Réforme de la santé publique : Importance indéniable de la valorisation des recherches

Des participants à la formation de transfert de connaissance pour la valorisation des pratiques et des politiques fondées sur la recherche.

La Grande Île n’est pas encore parvenue à se débarrasser de la peste, du paludisme ou encore de la prématurité. De vraies problématiques pour la santé publique qui pourraient toutefois trouver aux données scientifiques des solutions durables.

Qu’elles soient sous forme de rapports, de travaux de restitution, d’ateliers, de réunions, ou de publications scientifiques, la Grande Île regorge de données relatives à la santé publique. Et dans toutes les catégories de données, celles qui « concernent la peste, le paludisme et la prématurité » détiennent la première place en terme de chiffres. C’est ce qu’on a avancé à l’Institut pasteur de Madagascar (IPM) Avaradoha, lors de l’ouverture d’une formation portant sur le transfert de connaissances, hier. En effet, pour le cas de l’IPM, diverses recherches en anthropologie de la santé ont été menées depuis 2012. « Des recherches en anthropologie sur les déterminants et les complexes socioculturels autour de la santé à Madagascar ont été menées dans plusieurs régions du pays. Elles révèlent les réalités des malgaches lorsqu’ils doivent recourir aux services de santé publique », selon les explications de Chiarella Mattern, anthropologue de la santé auprès de l’Institut Pasteur de Madagascar. Avant de noter « l’importance de l’utilisation efficiente des données et produits de recherche en question ». La réalité démontre en effet que les produits de recherche – à l’instar des publications scientifiques que personne ne lit – sont complètement ignorés par le grand public, voire des décideurs politiques. Les données recueillies via les recherches constituent toutefois des outils d’aide à la décision, devant être exploitées et utilisées par ces derniers.

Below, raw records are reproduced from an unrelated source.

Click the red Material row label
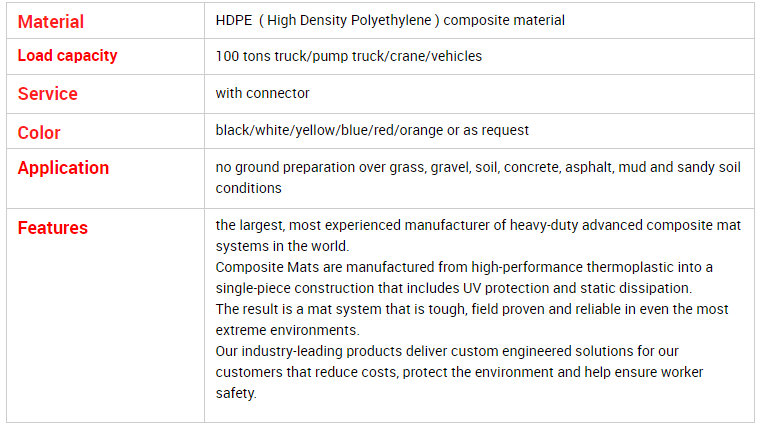Screen dimensions: 760x427 [x=50, y=22]
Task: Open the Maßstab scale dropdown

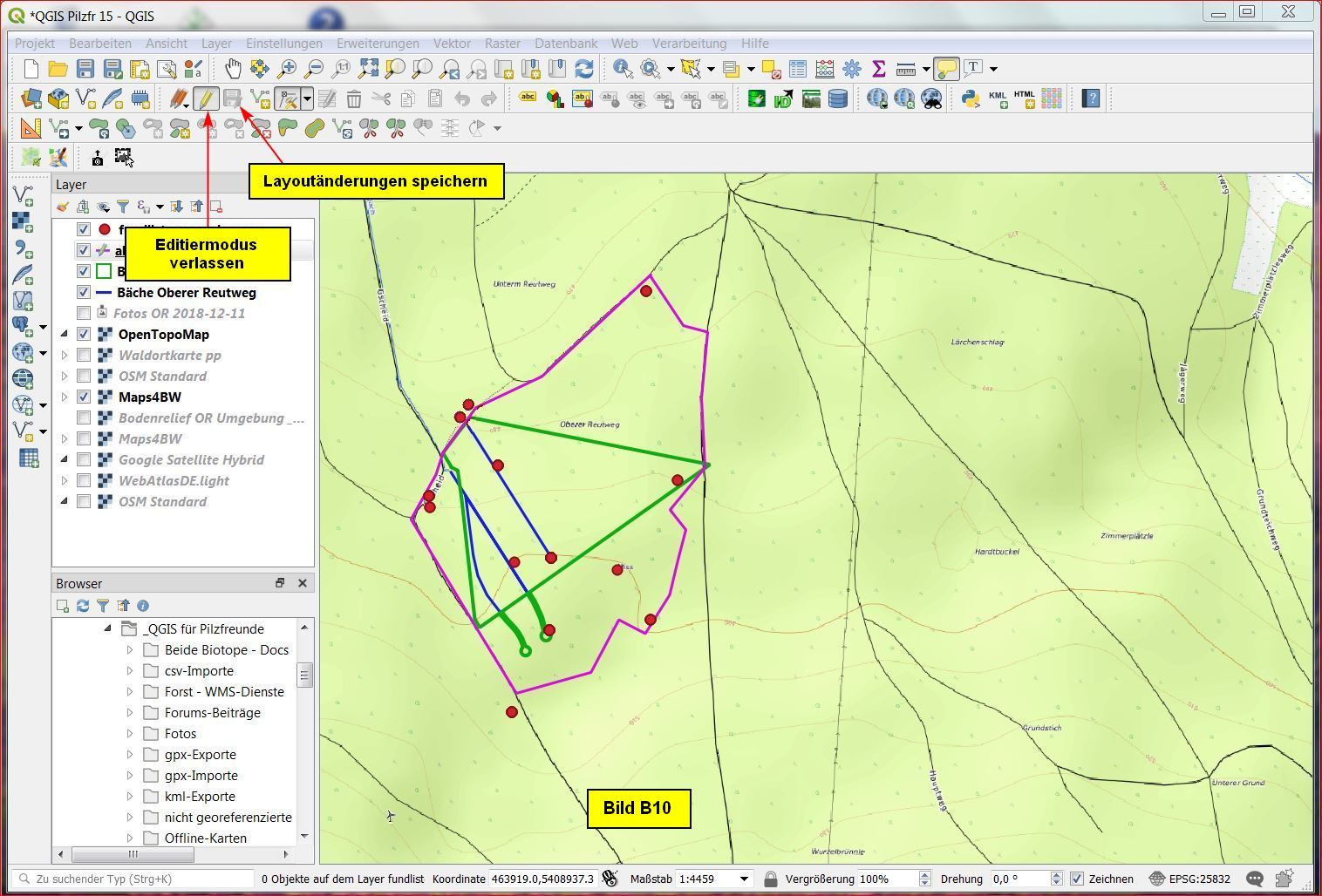Action: pyautogui.click(x=744, y=879)
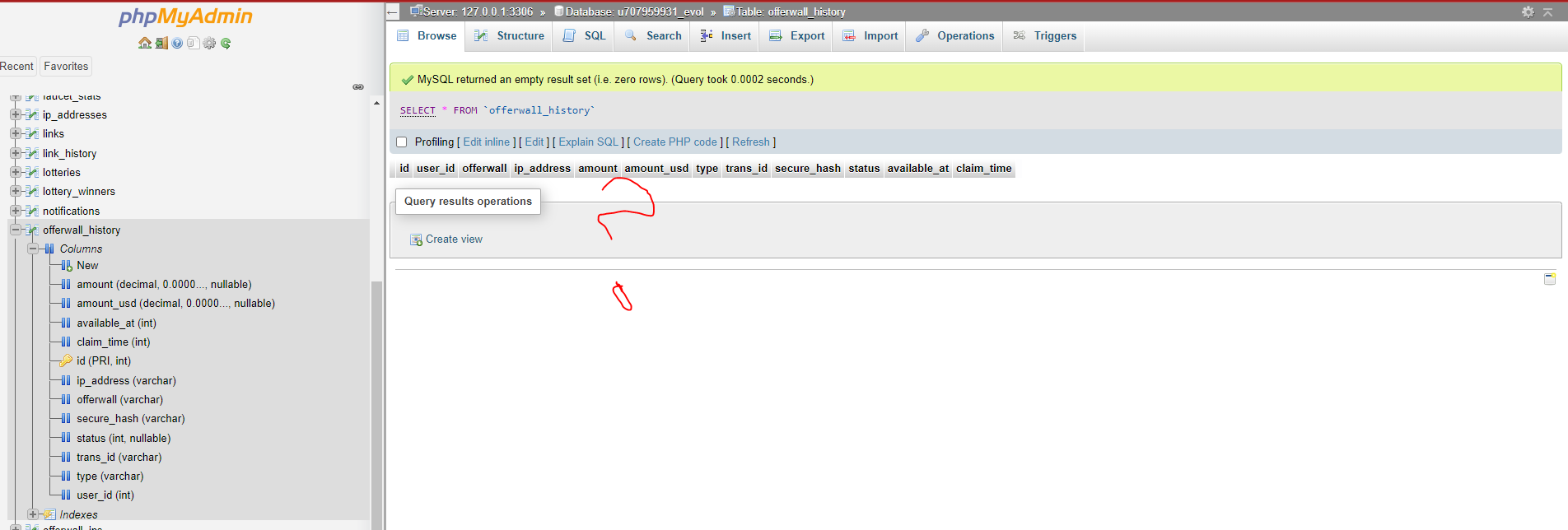Click the Favorites button

click(66, 66)
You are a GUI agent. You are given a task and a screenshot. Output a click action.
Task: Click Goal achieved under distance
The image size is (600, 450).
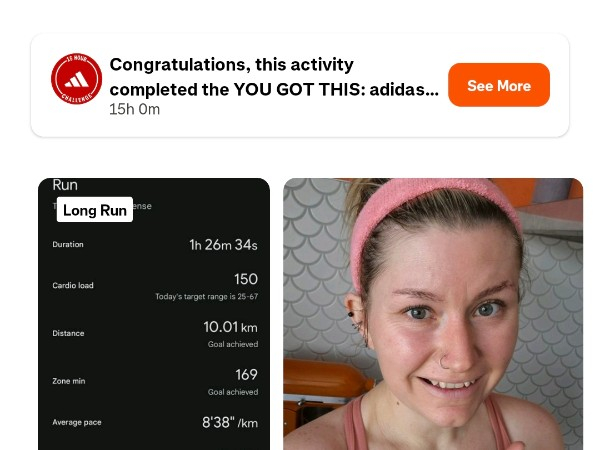point(232,345)
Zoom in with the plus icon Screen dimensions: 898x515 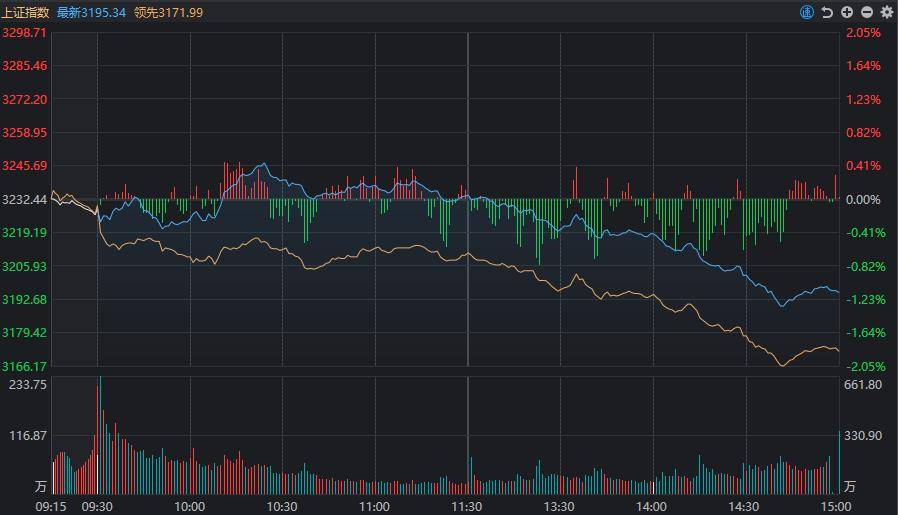(847, 12)
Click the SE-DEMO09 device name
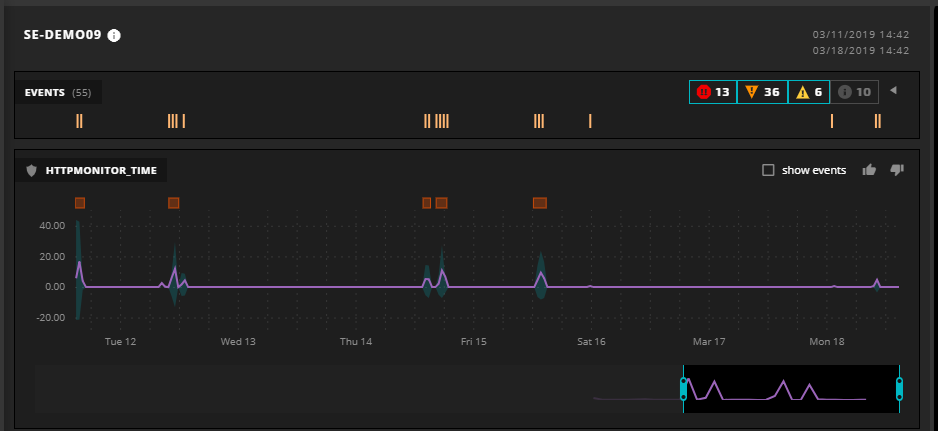938x431 pixels. tap(62, 36)
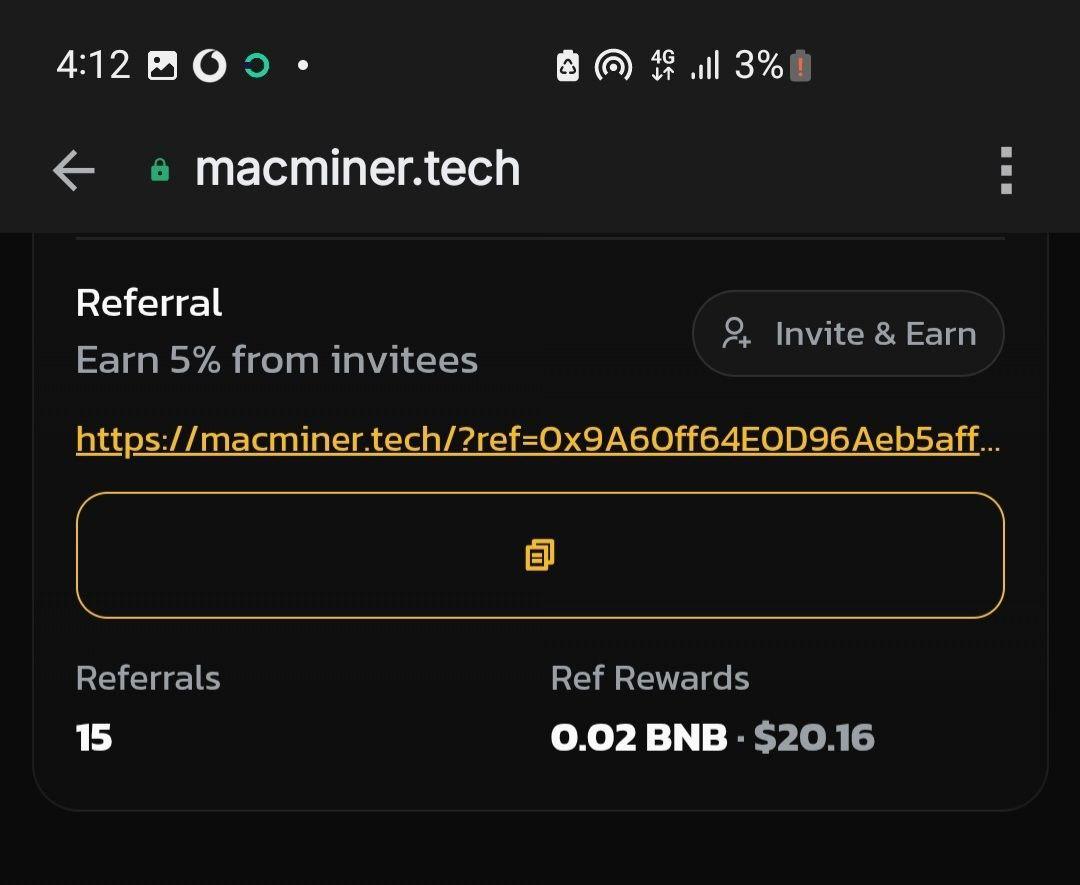Tap the Referrals count of 15
The image size is (1080, 885).
click(94, 738)
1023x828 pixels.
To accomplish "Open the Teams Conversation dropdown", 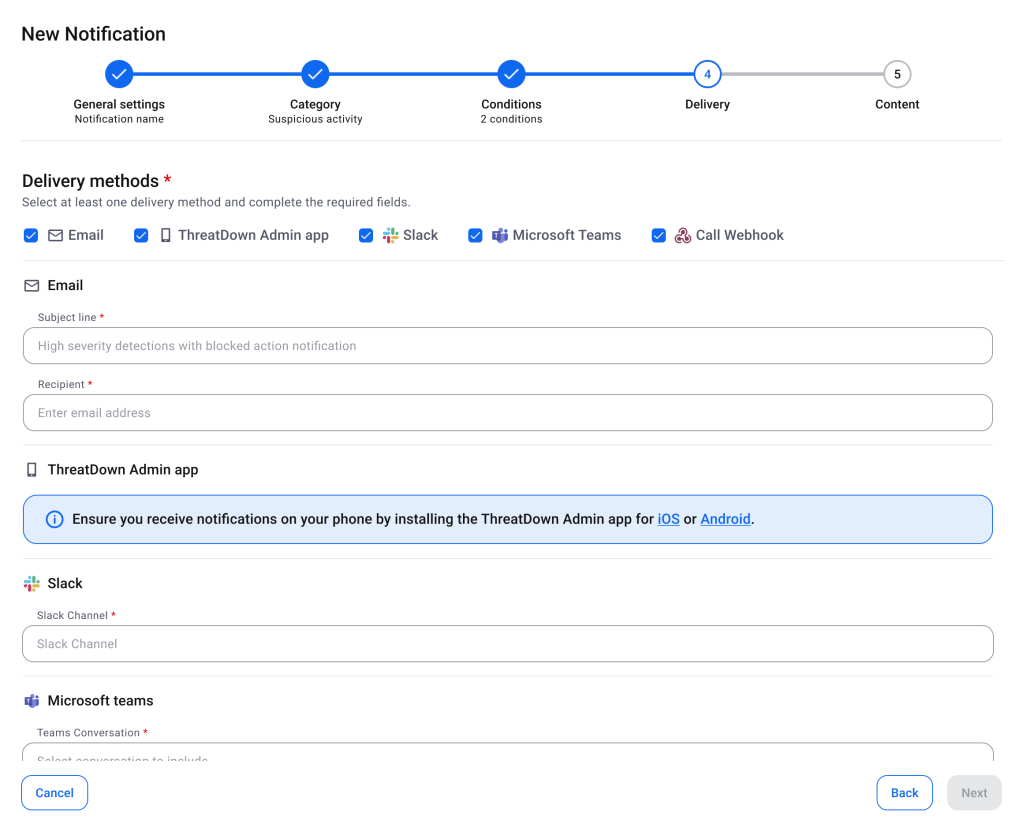I will pyautogui.click(x=507, y=753).
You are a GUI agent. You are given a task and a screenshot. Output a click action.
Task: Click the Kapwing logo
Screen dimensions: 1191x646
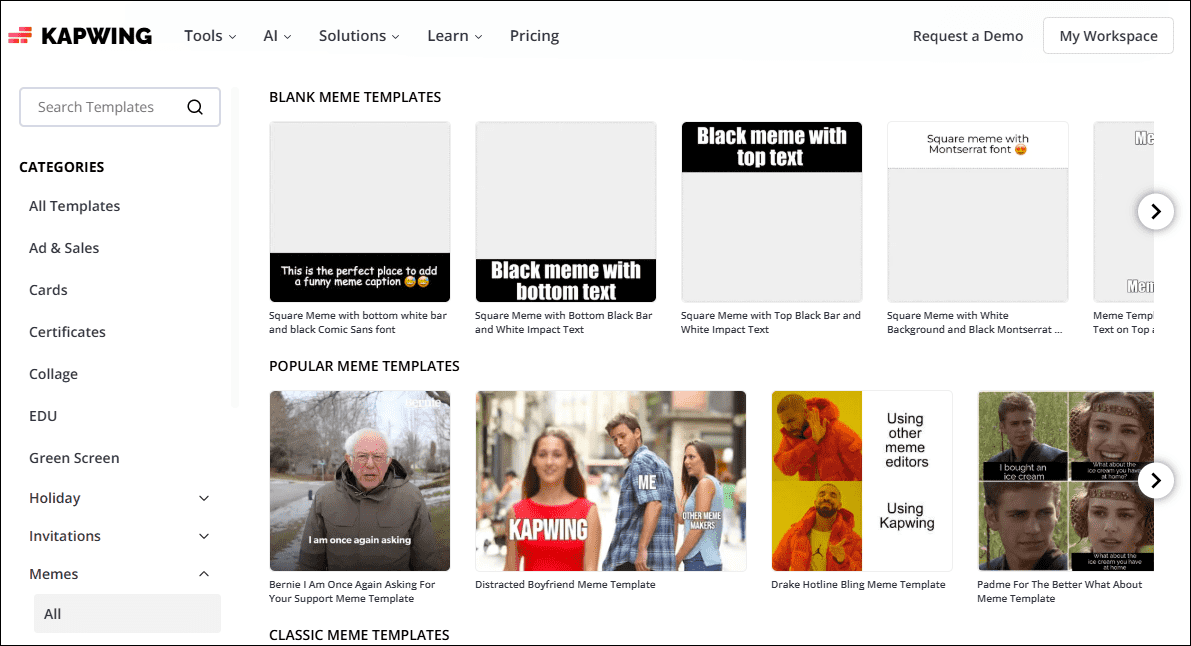point(80,34)
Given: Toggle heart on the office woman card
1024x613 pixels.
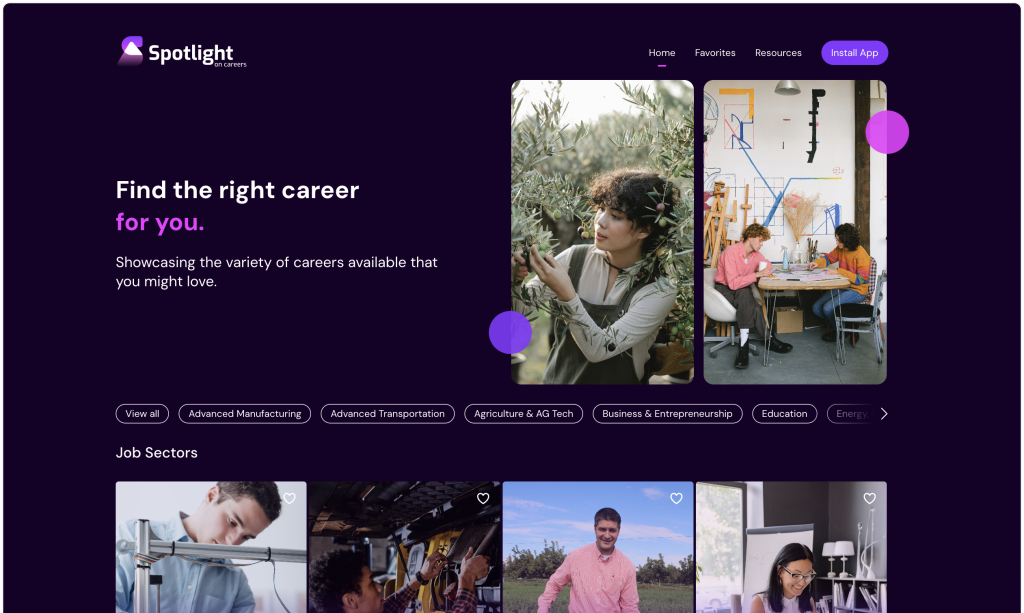Looking at the screenshot, I should tap(869, 498).
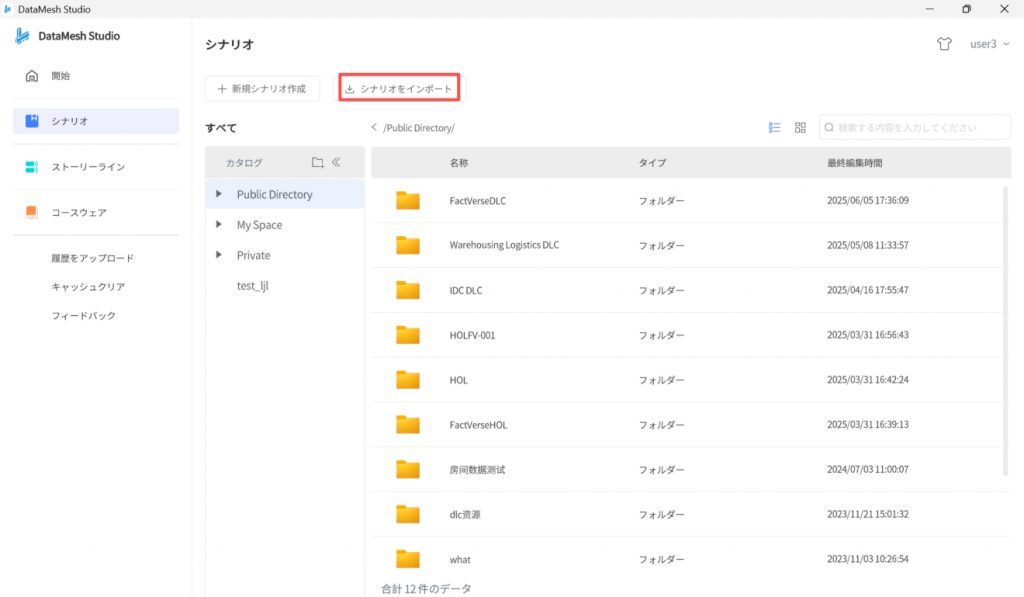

Défis. Un obstacle – qui relève de la capacité de compréhension des décideurs politiques – se dresse toutefois contre cette utilisation efficiente des données de recherche pour le développement de la santé publique. Le jargon utilisé par les chercheurs et la complexité de leur analyse ont été avancés comme étant les obstacles majeurs à toute entreprise de valorisation des produits de recherche. La formation pour le transfert de connaissance pour la valorisation des pratiques et des politiques fondées sur la recherche organisée à l’institut pasteur de Madagascar arrive donc à point nommé. Se consacrant sur trois thématiques majeures : la peste, le paludisme et la prématurité, les échanges entre dans le cadre du projet Rise ou Recherche, innovation, surveillances et évaluation. Devant durer cinq jours, l’événement  a réuni 24 participants intervenant dans les trois thématiques. Ainsi, « l’objectif est de bénéficier les participants d’outils nécessaires leur permettant de traduire les recherches opérationnelles en action publiques » d’après les explications de Voahangy Rasolofo Razanamparany, directeur scientifique auprès de l’Institut pasteur de Madagascar. Avant de renchérir : « il y a beaucoup de données sur les recherches. Il ne faut ni s’arrêter au stade de rapport, ni au stade de simples données brutes ou analysées. Il faut les exploiter pour améliorer le domaine de la santé publique ».  Tirer les bons éléments des données exploitables pour en faire des politiques publiques répondant aux besoins prioritaires de la population, telle serait le crédo de la formation qui se déroule actuellement à l’IPM Avaradoha. Pour cela, il conviendrait pour les chercheurs de trouver les bons mots, les bons arguments pour que les décideurs puissent comprendre et formuler des projets de développement à partir des produits de recherche.